▶ **Document extract**
+++

He worked at Japan Center for Economic Research(JCER), became an assistant professor, then professor at Obirin University in Tokyo. In 1990 the Japanese government, for the first time, named three foreigners to the Economic Council of Japan, which advises the prime minister. Tho was one of them and he served for nearly 10 years on the council. In 2000, after completing his term, he was appointed professor at Waseda University.

==Activity==
In 1993 he was invited to be a member of an economic body advising Vietnamese Prime Minister Võ Văn Kiệt. Later he was on a policy research team under Kiet’s successor Phan Văn Khải. It was then that he called for eliminating paperwork and bureaucracy, recruiting state officials on merit, setting up a level playing ground for foreign and domestic investors and for private and state-owned enterprises. He also advised the government to compile a “negative list” with entrepreneurs allowed to involve in any activity not finding a place in it. He also criticized the indiscriminate award of doctorates which, thus, held little value. Calling for the revocation of a regulation prohibiting Communist Party members from doing business, he said officials should be allowed to open private companies and engage in business. This has since been seriously considered.

+++

▶ **Required actions**
#1 According to the biographical excerpt about Tho, for roughly how long did he serve on the Economic Council of Japan?
#2 List every measure named in the sentence of the biographical excerpt about Tho that begins "It was then that he called for".
#3 Write a continuation of the biographical excerpt about Tho, picking up after its final sentence.

+++

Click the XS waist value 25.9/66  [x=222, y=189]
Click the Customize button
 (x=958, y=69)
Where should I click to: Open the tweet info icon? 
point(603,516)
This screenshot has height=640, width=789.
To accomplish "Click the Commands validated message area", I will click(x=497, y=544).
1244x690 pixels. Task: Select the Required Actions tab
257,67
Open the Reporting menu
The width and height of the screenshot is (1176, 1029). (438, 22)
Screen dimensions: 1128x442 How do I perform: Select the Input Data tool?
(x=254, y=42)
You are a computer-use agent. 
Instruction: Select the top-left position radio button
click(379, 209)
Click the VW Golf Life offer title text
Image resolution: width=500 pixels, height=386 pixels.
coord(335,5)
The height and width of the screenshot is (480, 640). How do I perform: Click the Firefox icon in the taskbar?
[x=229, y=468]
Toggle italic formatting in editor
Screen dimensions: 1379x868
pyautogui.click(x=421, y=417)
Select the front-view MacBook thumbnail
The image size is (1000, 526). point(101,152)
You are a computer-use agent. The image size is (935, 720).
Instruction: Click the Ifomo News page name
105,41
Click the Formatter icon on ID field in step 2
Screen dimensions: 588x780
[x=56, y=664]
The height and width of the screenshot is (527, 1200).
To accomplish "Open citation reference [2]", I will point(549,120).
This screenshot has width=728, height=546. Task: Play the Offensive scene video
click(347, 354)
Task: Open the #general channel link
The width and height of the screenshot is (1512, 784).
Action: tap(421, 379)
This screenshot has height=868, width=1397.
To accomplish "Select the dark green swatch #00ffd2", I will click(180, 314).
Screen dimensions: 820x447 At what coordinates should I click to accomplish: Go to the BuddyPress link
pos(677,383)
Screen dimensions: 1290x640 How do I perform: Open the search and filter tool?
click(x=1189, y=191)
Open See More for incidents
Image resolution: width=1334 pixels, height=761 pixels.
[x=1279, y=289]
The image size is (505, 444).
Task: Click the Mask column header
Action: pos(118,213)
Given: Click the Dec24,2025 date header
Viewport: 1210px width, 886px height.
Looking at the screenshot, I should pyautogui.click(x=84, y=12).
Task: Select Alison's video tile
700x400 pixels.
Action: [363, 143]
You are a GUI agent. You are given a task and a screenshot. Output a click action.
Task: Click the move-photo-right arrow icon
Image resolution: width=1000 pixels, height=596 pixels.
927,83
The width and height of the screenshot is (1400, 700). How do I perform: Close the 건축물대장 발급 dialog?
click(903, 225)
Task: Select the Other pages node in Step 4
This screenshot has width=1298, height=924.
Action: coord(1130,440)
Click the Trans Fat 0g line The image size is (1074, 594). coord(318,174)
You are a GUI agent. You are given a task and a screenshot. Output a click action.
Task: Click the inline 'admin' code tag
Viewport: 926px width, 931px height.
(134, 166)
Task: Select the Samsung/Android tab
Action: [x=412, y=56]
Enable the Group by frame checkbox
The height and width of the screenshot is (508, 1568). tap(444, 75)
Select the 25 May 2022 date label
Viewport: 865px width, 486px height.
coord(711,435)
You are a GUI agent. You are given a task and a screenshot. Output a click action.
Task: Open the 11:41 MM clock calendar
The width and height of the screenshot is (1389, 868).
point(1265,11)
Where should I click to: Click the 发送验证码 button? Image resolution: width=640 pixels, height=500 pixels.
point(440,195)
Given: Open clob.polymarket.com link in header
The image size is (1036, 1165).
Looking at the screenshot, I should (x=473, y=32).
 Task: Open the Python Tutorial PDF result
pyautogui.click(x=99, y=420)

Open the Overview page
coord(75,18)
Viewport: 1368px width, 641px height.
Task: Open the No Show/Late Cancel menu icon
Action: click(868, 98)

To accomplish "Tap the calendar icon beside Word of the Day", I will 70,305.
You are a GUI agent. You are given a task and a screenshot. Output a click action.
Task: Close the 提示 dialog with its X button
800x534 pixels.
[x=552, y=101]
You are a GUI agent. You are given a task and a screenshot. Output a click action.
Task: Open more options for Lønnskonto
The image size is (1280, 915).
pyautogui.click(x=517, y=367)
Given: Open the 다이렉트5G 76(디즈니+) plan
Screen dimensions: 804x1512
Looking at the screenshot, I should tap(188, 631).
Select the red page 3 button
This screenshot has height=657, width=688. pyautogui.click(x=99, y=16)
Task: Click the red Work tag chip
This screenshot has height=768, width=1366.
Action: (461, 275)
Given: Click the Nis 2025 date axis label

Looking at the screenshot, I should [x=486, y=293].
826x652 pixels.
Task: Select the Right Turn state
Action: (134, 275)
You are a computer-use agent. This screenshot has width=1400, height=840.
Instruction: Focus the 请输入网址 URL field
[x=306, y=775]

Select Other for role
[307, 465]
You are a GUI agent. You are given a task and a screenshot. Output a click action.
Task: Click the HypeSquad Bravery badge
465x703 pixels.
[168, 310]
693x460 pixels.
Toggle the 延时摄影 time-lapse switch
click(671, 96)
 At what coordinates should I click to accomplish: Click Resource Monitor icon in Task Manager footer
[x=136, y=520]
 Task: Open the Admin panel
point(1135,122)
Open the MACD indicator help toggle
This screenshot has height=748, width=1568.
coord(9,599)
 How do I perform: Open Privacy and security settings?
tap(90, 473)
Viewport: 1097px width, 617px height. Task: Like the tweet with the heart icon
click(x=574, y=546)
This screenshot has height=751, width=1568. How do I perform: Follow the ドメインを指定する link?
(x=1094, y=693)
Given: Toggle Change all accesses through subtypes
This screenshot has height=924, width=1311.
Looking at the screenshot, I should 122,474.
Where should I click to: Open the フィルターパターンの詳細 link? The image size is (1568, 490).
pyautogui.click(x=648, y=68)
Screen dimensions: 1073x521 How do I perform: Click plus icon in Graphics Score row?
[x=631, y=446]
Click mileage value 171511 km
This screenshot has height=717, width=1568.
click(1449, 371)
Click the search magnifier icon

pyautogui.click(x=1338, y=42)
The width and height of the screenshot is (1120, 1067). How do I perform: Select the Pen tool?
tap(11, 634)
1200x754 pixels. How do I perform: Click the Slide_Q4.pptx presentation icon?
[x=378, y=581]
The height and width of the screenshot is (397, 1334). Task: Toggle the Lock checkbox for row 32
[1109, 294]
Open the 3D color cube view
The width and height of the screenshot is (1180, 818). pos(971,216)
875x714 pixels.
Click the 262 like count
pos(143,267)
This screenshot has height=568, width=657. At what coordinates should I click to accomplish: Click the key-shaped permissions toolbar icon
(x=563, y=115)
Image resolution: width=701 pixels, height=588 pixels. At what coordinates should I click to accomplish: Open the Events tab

+++

▶ **Exercise answers**
#1 Nearly 10 years.

#2
- Eliminating paperwork and bureaucracy
- Recruiting state officials on merit
- Setting up a level playing ground for foreign and domestic investors and for private and state-owned enterprises

#3
In 1997 he published a book in Vietnamese, Industrializing Vietnam in the Age of the Asia-Pacific, and again in 2005, East Asian Economic Upheavals and the Road to Industrialization for Vietnam. In 2003 the Japan Bank for International Cooperation invited him to be the head of its ODA project assessment committee for developing infrastructure in northern Vietnam. Tho initiated the founding of the Vietnam Asia-Pacific Economic Center in Vietnam of which he is now chairman.

In 2018, at age 69, Professor Tran Van Tho was awarded the Order of Sacred Treasure, Gold Rays with Rosette in recognition of his contributions to the development of economic ties between Japan and Vietnam, deepening the country’s understanding of Japan.

He retains his Vietnamese citizenship.